Ringfort (Rath), Garraun, Co. Cork
Co. Cork |
Ringforts
Sitting quietly in pasture on a south-east-facing slope in Garraun, this oval earthwork in County Cork is one of thousands of ringforts scattered across Ireland, yet its particular arrangement of banks and ditches preserves, in grassy form, the domestic logic of early medieval life.
A ringfort, or rath, was typically the enclosed farmstead of a single family, defended not by stone walls but by one or more earthen banks with a fosse, a ditch, cut between them. What makes this one worth a second look is the degree to which its defensive circuit survives as a legible piece of landscape engineering rather than a vague bump in a field.

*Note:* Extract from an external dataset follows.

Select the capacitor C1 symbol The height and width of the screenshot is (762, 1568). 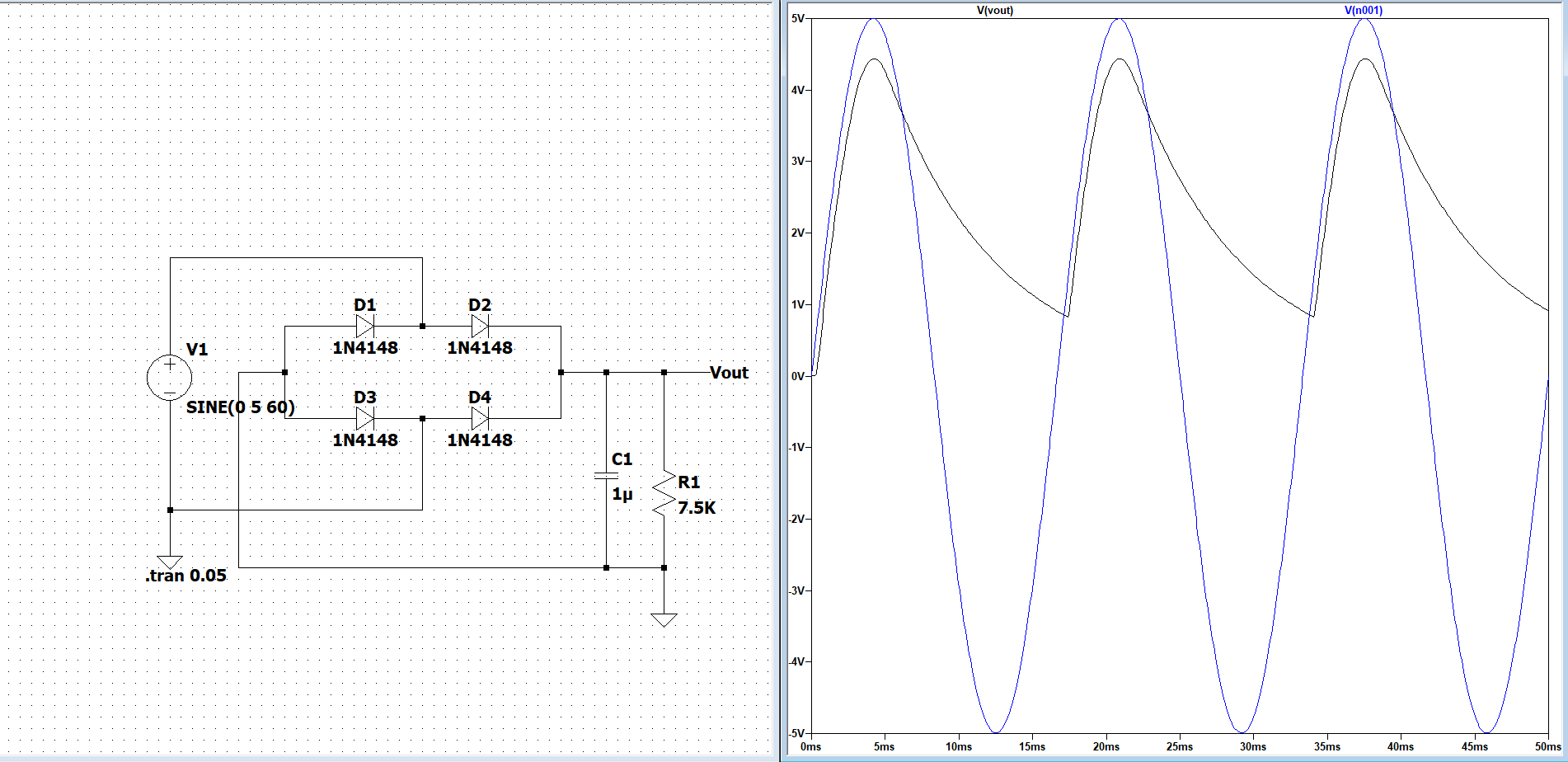click(x=606, y=475)
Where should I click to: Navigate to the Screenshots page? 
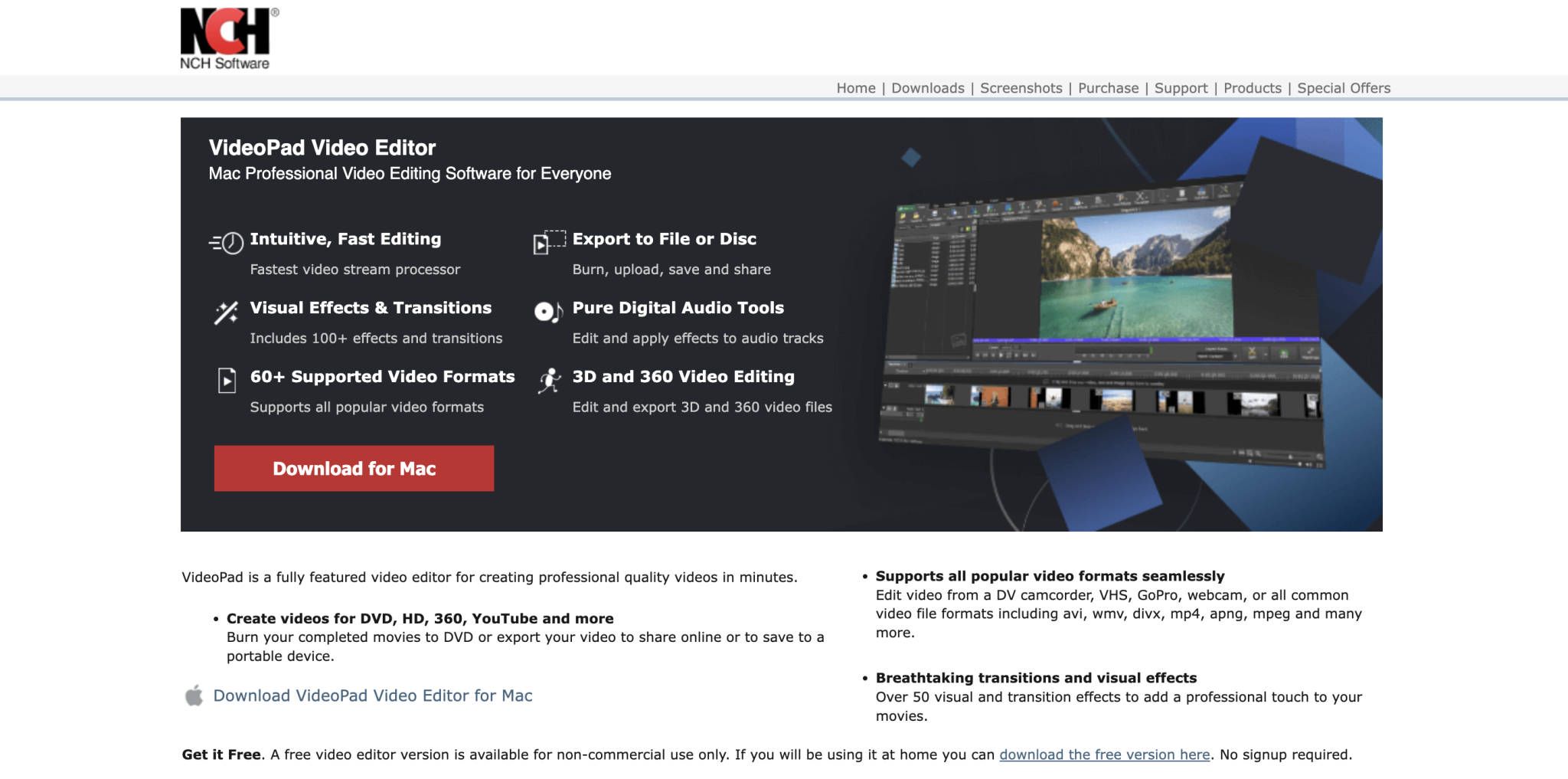(1021, 88)
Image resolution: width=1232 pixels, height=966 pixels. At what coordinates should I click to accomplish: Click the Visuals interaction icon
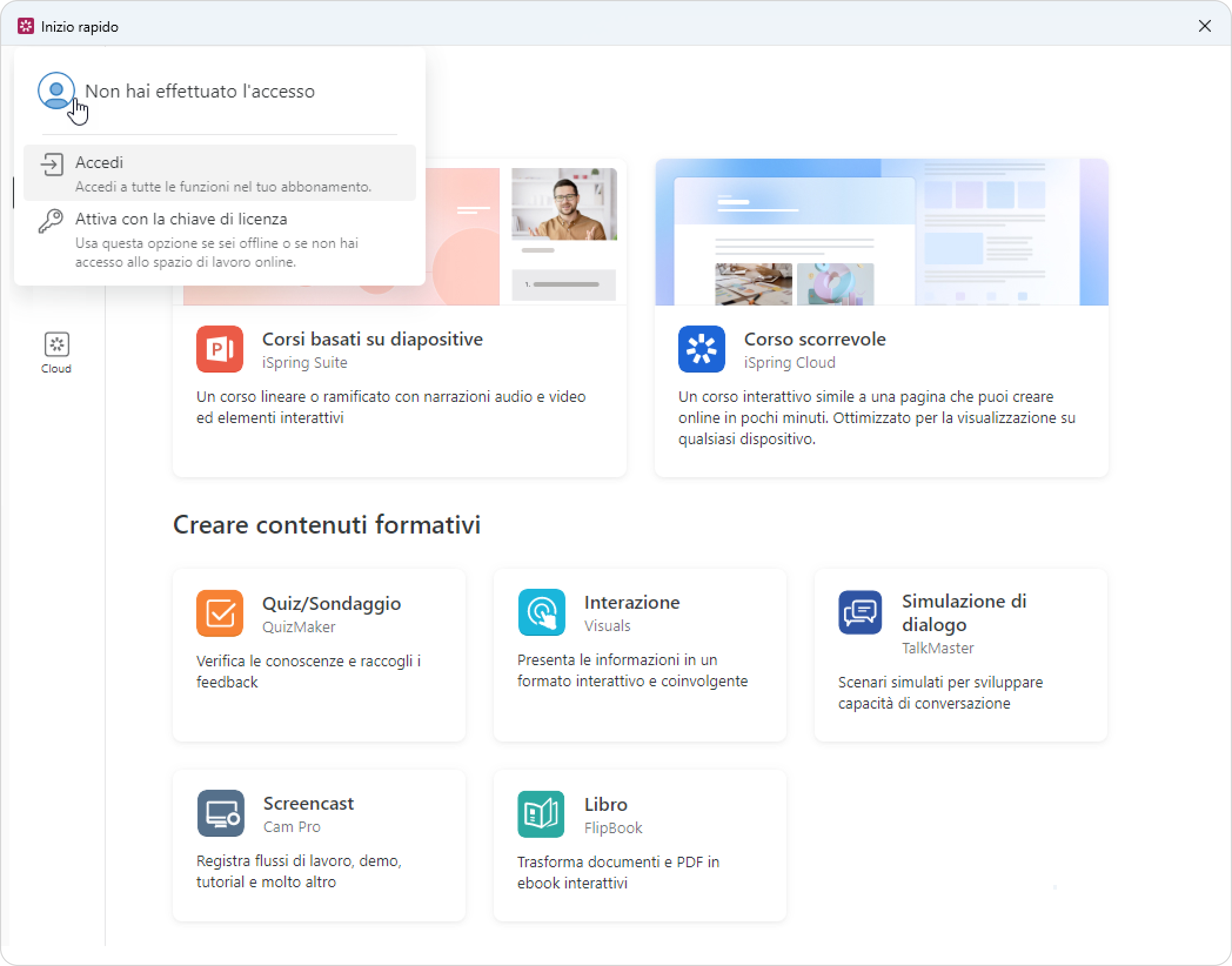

The enclosure is oval, measuring roughly 40 metres north to south and 35 metres east to west. Two earthen banks define the perimeter, separated by an intervening fosse. The inner bank stands only around 0.4 metres high along its south-south-east to north-east arc, but elsewhere it presents as a scarp of approximately 2.5 metres, a considerable drop that would have made uninvited entry considerably less casual. The outer bank is more substantial along the south-east to north-north-east stretch, reaching 1.6 metres, though it narrows as it continues around the north-north-east to south-east section. A ledge runs along the inner face of the inner bank from south-south-west to north. The outer fosse, the outermost defensive ditch, is no longer sharply cut but can still be read as a gentle slope descending to the base of the outer bank, its edges softened by centuries of agriculture and weathering.